How Providers Can Up their RFP Wins in an Automation Offering

I’ve blogged before about the trap for service providers that listen to their salespeople and where that purchasing-oriented perspective takes a provider – to undifferentiated offerings, lower pricing, lower margins, standard offerings and low value. But there is a significant part of the market that is dictated by procurement/purchasing departments and, as a provider, you can’t ignore that part of the market. Providers ask us at Everest Group how to up their win rate in these situations.

I’ll answer this question using an illustration of IT infrastructure services demanding greater levels of automation. The provider expects to charge a premium for the increased automation demands, but the client expects increased automation to lead to lower cost. Clients believe high-quality services come from machines or a software-defined world, so fewer mistakes occur and the work requires fewer FTEs – and both drive costs down.

You also need to understand that in an RFP process, your automation story looks exactly the same as other providers’ presentations.
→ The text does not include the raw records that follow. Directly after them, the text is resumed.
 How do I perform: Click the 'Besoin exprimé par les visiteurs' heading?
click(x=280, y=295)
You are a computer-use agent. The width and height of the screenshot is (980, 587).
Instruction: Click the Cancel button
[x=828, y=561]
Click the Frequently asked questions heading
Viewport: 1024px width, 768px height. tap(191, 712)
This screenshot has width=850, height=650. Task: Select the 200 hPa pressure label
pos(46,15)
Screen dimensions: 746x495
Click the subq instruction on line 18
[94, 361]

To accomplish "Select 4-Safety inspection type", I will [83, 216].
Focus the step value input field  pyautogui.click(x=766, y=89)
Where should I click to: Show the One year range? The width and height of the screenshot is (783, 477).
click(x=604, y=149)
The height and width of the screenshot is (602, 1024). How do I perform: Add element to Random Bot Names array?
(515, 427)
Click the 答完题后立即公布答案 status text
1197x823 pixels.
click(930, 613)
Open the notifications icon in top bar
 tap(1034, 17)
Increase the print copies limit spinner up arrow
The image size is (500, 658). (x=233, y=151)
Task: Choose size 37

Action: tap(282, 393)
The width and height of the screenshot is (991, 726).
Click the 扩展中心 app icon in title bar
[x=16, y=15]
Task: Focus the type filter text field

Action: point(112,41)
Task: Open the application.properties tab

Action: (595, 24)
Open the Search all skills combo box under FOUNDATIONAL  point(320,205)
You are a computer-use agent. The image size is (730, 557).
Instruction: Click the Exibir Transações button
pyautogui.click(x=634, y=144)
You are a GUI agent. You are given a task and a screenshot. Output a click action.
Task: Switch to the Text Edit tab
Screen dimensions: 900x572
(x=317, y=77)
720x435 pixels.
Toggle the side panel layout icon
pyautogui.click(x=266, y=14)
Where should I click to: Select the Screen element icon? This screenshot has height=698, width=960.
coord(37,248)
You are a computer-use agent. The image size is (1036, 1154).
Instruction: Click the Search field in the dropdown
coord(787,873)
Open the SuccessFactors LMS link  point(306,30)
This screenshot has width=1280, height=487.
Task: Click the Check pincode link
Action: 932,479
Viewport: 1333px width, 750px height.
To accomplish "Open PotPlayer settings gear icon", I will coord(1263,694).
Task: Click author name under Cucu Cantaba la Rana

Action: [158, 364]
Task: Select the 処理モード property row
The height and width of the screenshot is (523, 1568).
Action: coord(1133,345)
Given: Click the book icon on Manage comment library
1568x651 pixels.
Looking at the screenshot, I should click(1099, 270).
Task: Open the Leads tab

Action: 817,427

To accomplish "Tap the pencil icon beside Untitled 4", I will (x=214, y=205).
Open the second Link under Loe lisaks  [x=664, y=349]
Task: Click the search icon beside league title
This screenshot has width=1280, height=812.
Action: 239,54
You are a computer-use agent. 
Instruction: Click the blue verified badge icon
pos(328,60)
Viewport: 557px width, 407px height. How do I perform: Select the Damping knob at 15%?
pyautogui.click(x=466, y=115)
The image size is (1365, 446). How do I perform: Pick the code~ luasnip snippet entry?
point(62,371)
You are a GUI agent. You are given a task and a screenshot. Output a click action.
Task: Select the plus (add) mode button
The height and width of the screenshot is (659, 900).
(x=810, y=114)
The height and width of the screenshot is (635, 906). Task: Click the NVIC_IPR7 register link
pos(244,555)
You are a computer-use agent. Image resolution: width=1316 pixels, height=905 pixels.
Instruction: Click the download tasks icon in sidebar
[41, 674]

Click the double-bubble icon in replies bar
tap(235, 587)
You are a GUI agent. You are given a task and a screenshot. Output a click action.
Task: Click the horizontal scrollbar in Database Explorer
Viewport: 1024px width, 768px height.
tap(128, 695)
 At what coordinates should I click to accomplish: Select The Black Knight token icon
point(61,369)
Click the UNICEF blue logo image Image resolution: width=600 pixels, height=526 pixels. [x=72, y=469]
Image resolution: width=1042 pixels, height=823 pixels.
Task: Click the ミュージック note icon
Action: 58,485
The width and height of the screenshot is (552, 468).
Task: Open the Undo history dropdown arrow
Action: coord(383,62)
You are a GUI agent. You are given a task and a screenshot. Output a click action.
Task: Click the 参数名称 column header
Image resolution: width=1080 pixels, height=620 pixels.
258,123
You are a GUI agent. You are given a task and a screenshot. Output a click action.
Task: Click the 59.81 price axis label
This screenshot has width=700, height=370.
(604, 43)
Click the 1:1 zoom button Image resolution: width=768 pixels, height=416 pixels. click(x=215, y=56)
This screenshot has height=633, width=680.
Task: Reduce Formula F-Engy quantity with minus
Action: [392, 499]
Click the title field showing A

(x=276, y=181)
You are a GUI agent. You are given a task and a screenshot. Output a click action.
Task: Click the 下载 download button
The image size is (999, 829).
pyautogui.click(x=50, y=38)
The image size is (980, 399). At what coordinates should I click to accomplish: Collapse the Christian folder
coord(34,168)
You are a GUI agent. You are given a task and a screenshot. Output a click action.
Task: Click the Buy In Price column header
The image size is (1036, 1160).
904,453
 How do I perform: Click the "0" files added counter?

You can easily take any provider’s presentation, remove the logos and background color graphics, substitute other companies’ logos and background color, and they will be indistinguishable. Everyone’s pitch around automation and infrastructure looks and sounds exactly like everybody else’s. And the facts that are offered as proof also sound reasonable. So it is very difficult for a procurement organization or a client organization to differentiate between the presentations or even the demonstrations that they see. So how can a provider create differentiation?

We at Everest Group have studied this phenomenon and conclude that if you’re a provider offering services based on automation, you need to come out of the gate with a low price – and ideally lower than the rest of the market. By doing so, you challenge the market or your competitors to meet your price. Your low price is supported by your story of automation – you can get to this low price because you have a greater degree of automation than the other providers. If you try to get to that price by saying you pay your people less, that raises quality issues in the mind of the customer. But if your thesis is you can get to the low price because you have a greater degree of automation, your price is consistent with your automation promise.

Other providers will spend their time trying to come down to your price. That will result in the client feeling increasingly more comfortable with the company that sets the low price and spends time showing how they meet that price instead of the company that is constantly redoing its bid in an effort to beat the lower price.

So the successful approach where automation is a key component is to be the price challenger, not just the automation expert. Then support how you get to that price with your automation strategy.